It was a prehistoric clash of the ages that didn’t end pretty when a monster in the sky clashed with a beast of the deep.
The sorry outcome for one particular flying reptile is brutally recorded on a fossil where a shark chomped its neck, leaving a telltale tooth wedged against a vertebra. USC researchers who studied the bones kept at the Los Angeles County Natural History Museum say it’s a rare glimpse of wildlife interactions in the age of dinosaurs.
A window to a lost world, the findings help fill gaps about how a group of extinct flying creatures – pterosaurs – lived and behaved. The study appears in the Dec. 14 issue of Peer J — the Journal of Life and Environmental Sciences.
“Understanding the ecology of these animals is important to understanding life on Earth through time,” said the study’s senior author, Michael Habib, PhD, assistant professor of clinical integrative anatomical sciences at the Keck School of Medicine of USC and a research associate at the Natural History Museum.
“Are there sharks today that hunt seabirds? Yes, there are. Is that unique or have big sharks been hunting flying creatures for millions of years? The answer is yes, they have. We now know sharks were hunting flying animals as long ago as 80 million years.”
Fossil findings
In the late Cretaceous period, North America was divided by a giant waterway called the Western Interior Seaway. It was a biologically prolific region from the Gulf of Mexico to Canada. Some of the world’s best fossils from this time are found here, including the Smoky Hill Chalk region of Kansas, where this specimen was found.

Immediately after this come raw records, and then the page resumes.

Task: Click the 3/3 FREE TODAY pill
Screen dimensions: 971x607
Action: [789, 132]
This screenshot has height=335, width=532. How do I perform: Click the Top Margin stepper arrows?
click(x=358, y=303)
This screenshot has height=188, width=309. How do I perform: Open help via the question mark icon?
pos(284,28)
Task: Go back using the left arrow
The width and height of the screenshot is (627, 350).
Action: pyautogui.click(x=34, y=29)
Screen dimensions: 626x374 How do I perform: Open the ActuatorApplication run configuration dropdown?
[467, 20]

The fossil was excavated in the 1960s and kept in storage at the museum before scientists plucked it from a display for further study. They were intrigued by the embedded shark tooth because of more than 1,100 specimens of Pteranodon, a species of pterosaur, only seven, or less than 1 percent, show evidence of predator-prey interaction, according to the study.

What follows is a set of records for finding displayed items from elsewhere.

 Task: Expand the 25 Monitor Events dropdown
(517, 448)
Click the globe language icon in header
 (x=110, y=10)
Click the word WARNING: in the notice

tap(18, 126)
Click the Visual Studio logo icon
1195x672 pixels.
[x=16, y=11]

Pteranodon were masters of the sky. The gigantic flying reptiles abounded when dinosaurs walked the earth. Pteranodon sported a conspicuous crested skull, had a wingspan of 18 feet and weighed about 100 pounds. They could travel long distances, land and take off in water and had a fancy for fish.
But ancient oceans were a dangerous place to linger. Under the waves lurked big, flesh-eating reptiles and sharks. And as fierce as the Pteranodon was, it was no match.
But which sea monster killed it? How did it happen? And why was the neck bone intact?
First, the scientists had to rule out that the shark tooth, about 1 inch long, wasn’t randomly stuck to the Pteranodon vertebra; perhaps had both been deposited in a prehistoric boneyard at the same time. They found that the tooth was stuck between ridges in the neck vertebrae, which was clear evidence of a bite. The tooth belonged to Cretoxyrhina mantelli, a shark common at the time. This particular predator was large, fast and powerful, about 8 feet long and roughly comparable in appearance and behavior to today’s great white shark, though it’s not closely related.
Second, scientists wondered why the evidence of attack was preserved at all. Typically, heavy shark bites utterly shattered pterosaur bones, leaving little trace. In this instance, the tooth just happened to get stuck on a particularly bony part of the neck, which led to the fortuitous fossil. Such a fossil discovery is so rare that this is the first documented occurrence of this shark species interacting with a pterosaur, the study finds.
Third, while investigators may never know exactly what happened, Habib said it’s possible the attack occurred when the Pteranodon was most vulnerable, sprawled atop the water. While Pteranodon could land and take off on water, they were ungainly at sea and took considerable time to take off.
“We know big sharks ate pterosaurs, so we could say a big, fast, predatory species could very well have eaten this Pteranodon when it entered the water, but we’ll probably never know exactly,” Habib said.
The study authors are Habib of the Keck School; David W. E. Hone of the School of Biological and Chemical Sciences at Queen Mary University of London; and Mark P. Witton of the School of Earth and Environmental Sciences, University of Portsmouth, England.